*Exercise description*
If a line in the records below contains "computer", copy that line.

*Extracted entries*
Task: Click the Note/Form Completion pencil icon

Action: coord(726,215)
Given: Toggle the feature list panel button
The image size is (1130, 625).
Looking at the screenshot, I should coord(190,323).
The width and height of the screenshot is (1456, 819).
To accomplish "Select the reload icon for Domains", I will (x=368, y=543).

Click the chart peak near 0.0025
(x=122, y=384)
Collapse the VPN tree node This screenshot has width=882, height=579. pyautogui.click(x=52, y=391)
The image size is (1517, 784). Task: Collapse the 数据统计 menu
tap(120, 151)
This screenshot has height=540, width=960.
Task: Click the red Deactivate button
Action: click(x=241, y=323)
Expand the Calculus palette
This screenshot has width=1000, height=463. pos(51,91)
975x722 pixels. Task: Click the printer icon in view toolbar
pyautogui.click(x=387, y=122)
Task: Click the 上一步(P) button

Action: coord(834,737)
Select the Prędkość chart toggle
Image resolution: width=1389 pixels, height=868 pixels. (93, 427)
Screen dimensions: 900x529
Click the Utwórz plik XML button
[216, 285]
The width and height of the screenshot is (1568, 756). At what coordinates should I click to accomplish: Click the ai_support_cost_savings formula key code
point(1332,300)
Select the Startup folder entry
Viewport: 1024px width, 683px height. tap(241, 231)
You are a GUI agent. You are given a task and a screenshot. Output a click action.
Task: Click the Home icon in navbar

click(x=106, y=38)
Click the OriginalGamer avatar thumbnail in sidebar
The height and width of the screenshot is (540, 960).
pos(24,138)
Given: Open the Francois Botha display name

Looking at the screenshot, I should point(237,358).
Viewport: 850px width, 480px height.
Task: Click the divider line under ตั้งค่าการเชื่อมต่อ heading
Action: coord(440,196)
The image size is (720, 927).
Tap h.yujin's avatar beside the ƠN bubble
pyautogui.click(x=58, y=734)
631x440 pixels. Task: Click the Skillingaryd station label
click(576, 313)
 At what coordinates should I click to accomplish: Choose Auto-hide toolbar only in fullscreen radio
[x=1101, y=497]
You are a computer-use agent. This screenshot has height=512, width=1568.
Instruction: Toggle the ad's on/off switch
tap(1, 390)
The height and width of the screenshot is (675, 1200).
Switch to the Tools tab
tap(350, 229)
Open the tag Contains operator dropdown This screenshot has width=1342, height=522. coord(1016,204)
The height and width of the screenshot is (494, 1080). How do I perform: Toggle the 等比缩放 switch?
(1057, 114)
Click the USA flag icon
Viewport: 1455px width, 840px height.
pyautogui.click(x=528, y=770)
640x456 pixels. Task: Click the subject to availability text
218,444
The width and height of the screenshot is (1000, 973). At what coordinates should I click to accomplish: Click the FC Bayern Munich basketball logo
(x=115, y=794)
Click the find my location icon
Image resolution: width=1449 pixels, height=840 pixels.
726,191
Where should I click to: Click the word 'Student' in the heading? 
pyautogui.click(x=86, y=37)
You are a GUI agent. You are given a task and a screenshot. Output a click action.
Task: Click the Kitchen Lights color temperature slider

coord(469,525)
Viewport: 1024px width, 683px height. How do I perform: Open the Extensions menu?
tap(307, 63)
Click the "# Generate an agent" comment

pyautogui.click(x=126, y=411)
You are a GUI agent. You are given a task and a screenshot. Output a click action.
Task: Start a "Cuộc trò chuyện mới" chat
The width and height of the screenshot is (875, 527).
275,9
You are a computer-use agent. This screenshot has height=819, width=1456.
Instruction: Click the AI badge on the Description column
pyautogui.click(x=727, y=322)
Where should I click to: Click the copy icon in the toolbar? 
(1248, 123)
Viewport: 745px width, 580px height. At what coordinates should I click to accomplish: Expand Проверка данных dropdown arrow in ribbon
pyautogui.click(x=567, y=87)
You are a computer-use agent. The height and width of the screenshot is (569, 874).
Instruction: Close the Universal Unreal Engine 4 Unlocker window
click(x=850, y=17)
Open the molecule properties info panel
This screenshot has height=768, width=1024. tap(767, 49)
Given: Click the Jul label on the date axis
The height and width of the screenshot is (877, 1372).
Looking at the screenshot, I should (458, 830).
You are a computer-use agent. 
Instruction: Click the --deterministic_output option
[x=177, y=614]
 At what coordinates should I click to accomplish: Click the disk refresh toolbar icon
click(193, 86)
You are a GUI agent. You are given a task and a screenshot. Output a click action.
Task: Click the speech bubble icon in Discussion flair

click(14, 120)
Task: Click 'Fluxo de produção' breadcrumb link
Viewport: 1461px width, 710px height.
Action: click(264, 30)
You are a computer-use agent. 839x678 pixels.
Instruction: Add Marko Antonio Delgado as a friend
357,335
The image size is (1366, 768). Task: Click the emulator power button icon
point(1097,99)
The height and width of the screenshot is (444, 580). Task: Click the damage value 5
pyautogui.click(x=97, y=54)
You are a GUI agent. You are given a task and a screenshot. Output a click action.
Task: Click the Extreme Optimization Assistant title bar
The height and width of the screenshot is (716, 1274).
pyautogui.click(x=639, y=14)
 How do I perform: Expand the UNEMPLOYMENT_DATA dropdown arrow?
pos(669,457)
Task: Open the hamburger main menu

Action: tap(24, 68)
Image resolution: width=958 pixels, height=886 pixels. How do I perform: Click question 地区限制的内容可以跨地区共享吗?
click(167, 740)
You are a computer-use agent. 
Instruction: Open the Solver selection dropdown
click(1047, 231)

*Reply to the task*
You are a computer-use agent. This screenshot has height=512, width=1568.
You are a computer-use agent. This screenshot has height=819, width=1456.
You are a computer-use agent. The height and width of the screenshot is (569, 874).
You are a computer-use agent. 
You are a computer-use agent. 839x678 pixels.
You are a computer-use agent. 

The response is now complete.